The Levant and the orientalist theory
Countering Al-Kalbi's established theory, European orientalists started to formulate a theory in the late 19th century that the Arabic Hejazi script emerged in the early 6th century in the Levant. This theory was based on three dated inscriptions that were discovered in parts of Syria.
The first was an Arabic-Greek inscription discovered by the famous French explorer William Henry Waddington (1826-1894) in the southern Syrian village of Harran al-Lajah. The inscription belongs to an Arab dignitary named Sharahil ibn Thalem who erected a shrine to honour a Christian saint and immortalise his victory over the Jews of Khaybar, a historical town in Saudi Arabia's western region.
The inscription reads:
"I am Sharahil ibn Thalem, and I have erected this martyrdom shrine in the year 463 (in the Bosra Calendar, corresponding to 568 AD) a year following the ruining of Khaybar."
In the parallel Greek text, Sharabil also mentions the Christian saint, John the Baptist.
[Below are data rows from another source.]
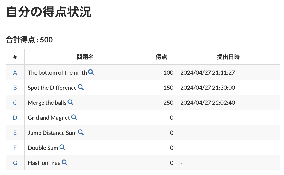Image resolution: width=284 pixels, height=175 pixels.
Task: Open problem A via its letter link
Action: point(15,72)
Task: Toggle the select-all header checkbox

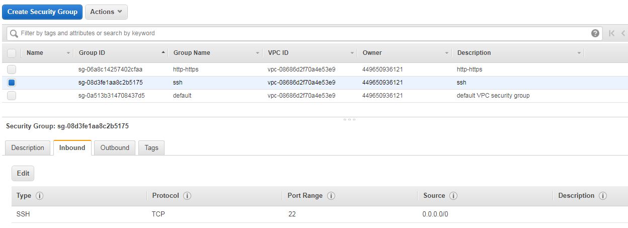Action: pos(12,53)
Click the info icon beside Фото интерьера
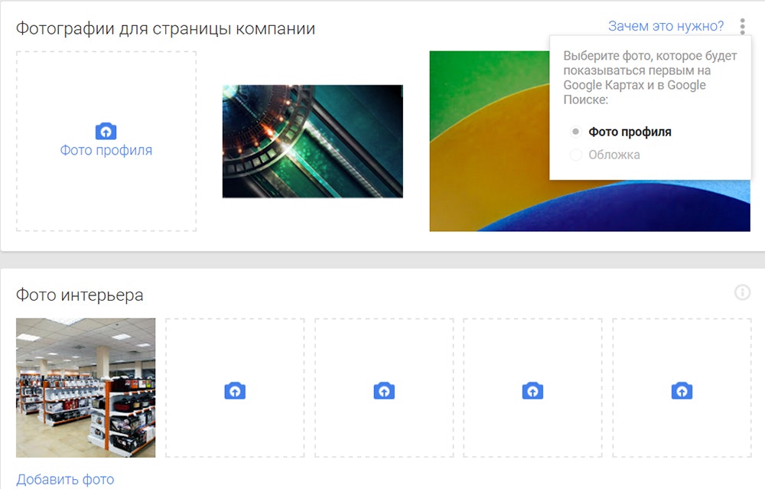Image resolution: width=765 pixels, height=489 pixels. pyautogui.click(x=741, y=292)
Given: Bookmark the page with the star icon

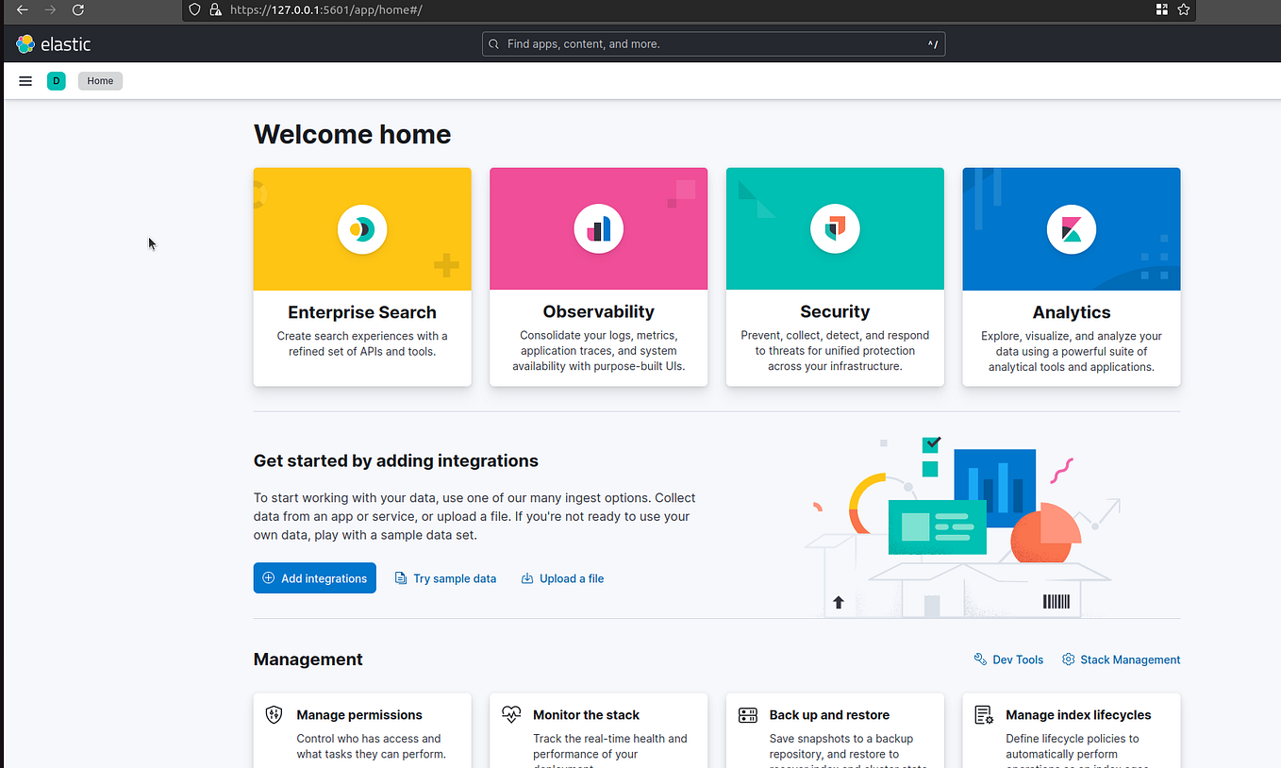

Relatedly, the renowned Arab mediaeval historian Al-Tabari mentions that a king of the pre-Islamic Arab Ghassanids who lived in the southern Levant named Al-Harith ibn Thalem attacked and destroyed Khaybar upon the command of Al-Harith ibn Jabalah Al-Ghassani.
This means it is possible that Al-Harith ibn Thalem is no other than Sharahil ibn Thalem, who made the inscription of Harran, but Arab historians confused his name with the name of Al-Harith Al-Ghassani, thus the name Al-Harith ibn Thalem, which is commonly used in the tales of pre-Islamic Arabs.
Subsequently, other similar inscriptions were discovered across the Levant.
The oldest mentions a number of Arab Christian figures like Al-Sharh ibn Manaf, Hani' ibn Imru' al-Qais, and Al-Sharh ibn Saad amongst others, who built a church in the area of Khirbet Zabad, south of Aleppo, in the year 511 AD, and inscribed that date in Greek, Syriac, and Arabic. Since the 1930s, the prevalent belief was that this is the oldest inscription in the Arabic Hejazi script.
In the 1970s, another inscription was found in Mount Sais to the east of As Suwayda in Syria, mentioning Ibrahim ibn Mughirah al-Awsi, who was dispatched on a military exploration mission in the desert by Ghassanid King Al-Harith ibn Jabalah. The inscription dates back to 529 AD.
Several other inscriptions in the Hejazi script were later discovered, but none of them was dated, which makes them of little historical value in the quest for the origin of the Arabic script. One of these is the second Umm Al-Jimal inscription discovered in the northeast of the Jordanian desert.